▶ [What you need to do]:
Each line of the records needs to come back exactly as written.

Source records Block Start

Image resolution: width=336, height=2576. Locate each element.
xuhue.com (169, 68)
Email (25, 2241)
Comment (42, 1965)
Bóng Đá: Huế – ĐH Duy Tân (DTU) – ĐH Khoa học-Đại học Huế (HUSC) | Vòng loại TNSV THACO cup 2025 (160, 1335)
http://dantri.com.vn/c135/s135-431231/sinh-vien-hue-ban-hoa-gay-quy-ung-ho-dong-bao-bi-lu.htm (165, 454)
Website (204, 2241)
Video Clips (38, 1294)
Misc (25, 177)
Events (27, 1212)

Source records Block End

▶ [Response box]:
Image resolution: width=336, height=2576. Locate each element.
xuhue.com (169, 68)
Email (25, 2241)
Comment (42, 1965)
Bóng Đá: Huế – ĐH Duy Tân (DTU) – ĐH Khoa học-Đại học Huế (HUSC) | Vòng loại TNSV THACO cup 2025 (160, 1335)
http://dantri.com.vn/c135/s135-431231/sinh-vien-hue-ban-hoa-gay-quy-ung-ho-dong-bao-bi-lu.htm (165, 454)
Website (204, 2241)
Video Clips (38, 1294)
Misc (25, 177)
Events (27, 1212)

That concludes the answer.